How to complete this task -
Beginning with the line where "You are a computer-use agent. Viewport: 1465px" occurs, set down each line of the records through the final one, exactly and without additions.

Stored entries:
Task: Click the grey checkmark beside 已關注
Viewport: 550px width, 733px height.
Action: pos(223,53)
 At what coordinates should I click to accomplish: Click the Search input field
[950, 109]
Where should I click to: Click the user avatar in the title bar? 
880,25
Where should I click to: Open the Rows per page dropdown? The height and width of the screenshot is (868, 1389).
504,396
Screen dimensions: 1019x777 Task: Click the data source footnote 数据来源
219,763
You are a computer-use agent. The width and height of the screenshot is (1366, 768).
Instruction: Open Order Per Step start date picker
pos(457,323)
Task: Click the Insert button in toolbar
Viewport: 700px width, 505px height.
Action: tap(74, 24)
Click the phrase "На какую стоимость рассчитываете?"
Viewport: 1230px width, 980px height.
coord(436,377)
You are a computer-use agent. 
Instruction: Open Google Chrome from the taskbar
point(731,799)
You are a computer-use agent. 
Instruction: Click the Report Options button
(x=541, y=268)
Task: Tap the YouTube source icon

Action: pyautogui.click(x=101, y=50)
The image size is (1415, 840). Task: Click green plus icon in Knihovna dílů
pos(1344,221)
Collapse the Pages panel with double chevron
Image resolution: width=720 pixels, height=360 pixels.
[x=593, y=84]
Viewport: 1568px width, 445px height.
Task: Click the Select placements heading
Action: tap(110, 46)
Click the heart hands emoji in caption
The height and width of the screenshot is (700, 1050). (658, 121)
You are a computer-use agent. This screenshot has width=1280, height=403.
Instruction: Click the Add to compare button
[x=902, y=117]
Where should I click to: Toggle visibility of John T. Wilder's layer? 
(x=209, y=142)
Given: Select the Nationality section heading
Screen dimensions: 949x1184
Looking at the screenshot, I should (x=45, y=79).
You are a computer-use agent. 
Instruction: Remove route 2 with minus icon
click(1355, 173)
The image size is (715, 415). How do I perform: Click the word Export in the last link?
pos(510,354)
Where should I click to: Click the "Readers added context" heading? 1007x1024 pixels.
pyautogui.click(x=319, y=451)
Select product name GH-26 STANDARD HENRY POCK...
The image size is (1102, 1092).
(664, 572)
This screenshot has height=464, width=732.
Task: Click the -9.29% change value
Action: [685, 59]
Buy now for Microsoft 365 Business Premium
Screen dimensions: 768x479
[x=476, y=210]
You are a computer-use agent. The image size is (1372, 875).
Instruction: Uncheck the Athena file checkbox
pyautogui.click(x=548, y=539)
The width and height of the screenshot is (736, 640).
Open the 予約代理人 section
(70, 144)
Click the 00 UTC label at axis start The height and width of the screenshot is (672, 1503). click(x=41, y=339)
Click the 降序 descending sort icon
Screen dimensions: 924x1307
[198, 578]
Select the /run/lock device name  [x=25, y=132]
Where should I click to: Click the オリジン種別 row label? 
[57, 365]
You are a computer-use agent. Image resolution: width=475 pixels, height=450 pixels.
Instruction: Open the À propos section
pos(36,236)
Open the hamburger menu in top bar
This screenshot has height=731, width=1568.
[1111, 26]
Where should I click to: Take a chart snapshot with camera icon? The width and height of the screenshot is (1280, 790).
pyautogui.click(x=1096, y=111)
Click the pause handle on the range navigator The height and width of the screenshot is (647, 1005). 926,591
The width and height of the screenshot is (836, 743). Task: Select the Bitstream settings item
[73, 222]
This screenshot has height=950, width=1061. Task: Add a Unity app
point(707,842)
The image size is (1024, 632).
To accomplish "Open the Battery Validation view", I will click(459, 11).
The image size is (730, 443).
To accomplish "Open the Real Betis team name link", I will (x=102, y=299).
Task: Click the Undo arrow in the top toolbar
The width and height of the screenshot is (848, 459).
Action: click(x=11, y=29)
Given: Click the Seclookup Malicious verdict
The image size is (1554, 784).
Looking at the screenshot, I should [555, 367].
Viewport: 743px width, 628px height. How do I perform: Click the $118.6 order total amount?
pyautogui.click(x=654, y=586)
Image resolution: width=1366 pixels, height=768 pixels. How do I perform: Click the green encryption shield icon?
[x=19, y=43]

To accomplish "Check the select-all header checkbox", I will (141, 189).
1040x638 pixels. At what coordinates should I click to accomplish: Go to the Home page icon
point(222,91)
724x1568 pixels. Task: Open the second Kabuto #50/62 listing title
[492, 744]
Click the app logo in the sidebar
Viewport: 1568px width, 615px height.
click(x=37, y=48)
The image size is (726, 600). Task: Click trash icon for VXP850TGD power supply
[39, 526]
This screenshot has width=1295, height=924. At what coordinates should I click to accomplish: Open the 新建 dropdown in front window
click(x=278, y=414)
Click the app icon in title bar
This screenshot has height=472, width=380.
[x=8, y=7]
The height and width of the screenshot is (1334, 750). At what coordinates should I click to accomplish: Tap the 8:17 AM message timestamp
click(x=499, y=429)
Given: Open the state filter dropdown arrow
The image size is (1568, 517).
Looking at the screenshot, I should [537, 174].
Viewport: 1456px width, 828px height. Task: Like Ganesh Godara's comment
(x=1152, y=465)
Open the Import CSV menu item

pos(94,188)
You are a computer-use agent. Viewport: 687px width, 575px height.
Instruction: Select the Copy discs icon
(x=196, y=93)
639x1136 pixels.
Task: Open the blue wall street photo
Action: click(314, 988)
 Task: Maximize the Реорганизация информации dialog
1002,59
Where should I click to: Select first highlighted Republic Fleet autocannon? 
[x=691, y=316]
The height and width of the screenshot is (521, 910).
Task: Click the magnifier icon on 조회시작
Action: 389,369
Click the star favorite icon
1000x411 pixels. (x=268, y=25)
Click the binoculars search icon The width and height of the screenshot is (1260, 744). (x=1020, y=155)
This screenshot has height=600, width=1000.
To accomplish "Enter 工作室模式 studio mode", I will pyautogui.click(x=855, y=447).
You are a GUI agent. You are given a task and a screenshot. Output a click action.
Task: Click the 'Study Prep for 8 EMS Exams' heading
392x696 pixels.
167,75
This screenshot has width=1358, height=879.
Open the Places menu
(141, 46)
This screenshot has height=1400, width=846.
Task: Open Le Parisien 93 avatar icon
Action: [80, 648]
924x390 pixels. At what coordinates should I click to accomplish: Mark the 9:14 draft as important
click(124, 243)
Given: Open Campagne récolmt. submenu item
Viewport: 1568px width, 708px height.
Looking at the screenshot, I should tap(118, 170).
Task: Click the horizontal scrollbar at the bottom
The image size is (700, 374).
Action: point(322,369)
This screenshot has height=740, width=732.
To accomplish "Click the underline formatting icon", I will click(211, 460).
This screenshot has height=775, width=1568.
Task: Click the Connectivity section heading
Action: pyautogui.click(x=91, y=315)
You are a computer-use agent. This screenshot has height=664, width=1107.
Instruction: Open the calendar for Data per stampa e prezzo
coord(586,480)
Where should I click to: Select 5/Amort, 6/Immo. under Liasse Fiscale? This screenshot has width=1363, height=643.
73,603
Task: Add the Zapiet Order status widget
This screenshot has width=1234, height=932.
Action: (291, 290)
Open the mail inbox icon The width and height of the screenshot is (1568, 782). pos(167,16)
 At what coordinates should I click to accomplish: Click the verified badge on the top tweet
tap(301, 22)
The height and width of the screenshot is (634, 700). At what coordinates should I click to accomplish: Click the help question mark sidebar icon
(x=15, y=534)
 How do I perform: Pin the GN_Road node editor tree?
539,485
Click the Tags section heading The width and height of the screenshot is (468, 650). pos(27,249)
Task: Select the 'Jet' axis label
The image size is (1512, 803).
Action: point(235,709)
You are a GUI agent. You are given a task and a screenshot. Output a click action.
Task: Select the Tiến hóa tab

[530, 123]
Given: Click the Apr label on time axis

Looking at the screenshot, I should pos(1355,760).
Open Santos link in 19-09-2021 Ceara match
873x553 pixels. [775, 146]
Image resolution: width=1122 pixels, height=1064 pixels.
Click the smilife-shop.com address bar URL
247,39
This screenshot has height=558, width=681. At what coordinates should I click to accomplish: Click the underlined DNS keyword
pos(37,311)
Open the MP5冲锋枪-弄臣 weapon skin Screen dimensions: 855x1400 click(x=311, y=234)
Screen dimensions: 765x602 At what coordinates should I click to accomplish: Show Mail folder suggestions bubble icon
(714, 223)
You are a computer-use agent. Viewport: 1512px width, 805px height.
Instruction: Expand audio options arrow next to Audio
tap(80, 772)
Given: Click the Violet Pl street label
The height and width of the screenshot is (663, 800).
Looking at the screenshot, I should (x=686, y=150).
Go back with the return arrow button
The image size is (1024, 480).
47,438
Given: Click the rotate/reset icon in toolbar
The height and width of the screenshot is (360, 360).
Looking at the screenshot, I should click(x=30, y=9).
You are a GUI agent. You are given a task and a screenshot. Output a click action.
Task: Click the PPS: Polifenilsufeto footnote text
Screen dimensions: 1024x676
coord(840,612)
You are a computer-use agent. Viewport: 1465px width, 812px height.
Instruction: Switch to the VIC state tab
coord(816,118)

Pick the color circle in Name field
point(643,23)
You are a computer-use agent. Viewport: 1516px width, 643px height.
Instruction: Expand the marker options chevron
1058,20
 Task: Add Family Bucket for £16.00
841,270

Written answer -
You are a computer-use agent. Viewport: 1465px width, 812px height.
Instruction: Switch to the VIC state tab
coord(816,118)

Pick the color circle in Name field
point(643,23)
You are a computer-use agent. Viewport: 1516px width, 643px height.
Instruction: Expand the marker options chevron
1058,20
 Task: Add Family Bucket for £16.00
841,270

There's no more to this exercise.